Dass sich häufig eine knisternd-unheilvolle Atmosphäre breitmacht, liegt nicht nur an den kühlen, blaustichigen Bildern des ausgedehnten Seeschauplatzes, sondern auch an einigen schillernden Nebenfiguren. Als da wären das prinzipientreue Drogenhändler-Ehepaar Darlene und Jacob Snell (beunruhigend: Peter Mullan), das keine Bevormundung duldet, und der FBI-Beamte Petty, der seine Ermittlungen mit einer ungesunden Obsession vorantreibt.

Besonders fesselnd sind die Konfrontationen zwischen der aufstrebenden Ruth und ihrem rüpelhaften Vater Cade, dessen Unberechenbarkeit für diverse Gänsehautmomente sorgt.

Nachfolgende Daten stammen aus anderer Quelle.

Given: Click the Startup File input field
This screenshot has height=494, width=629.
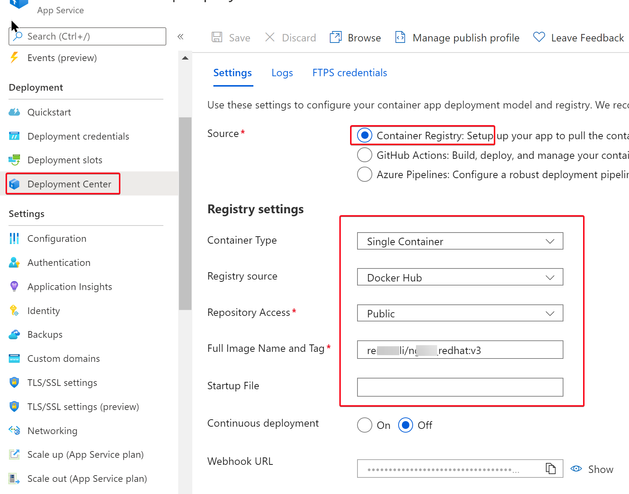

Die ersten Episoden der neuen Staffel entführen den Betrachter noch tiefer in das hart umkämpfte Hinterland-Setting, legen den Protagonisten weitere Stolpersteine in den Weg und lassen – im Wissen um den finalen Paukenschlag in Folge vier – auf einen spannenden Fortgang hoffen.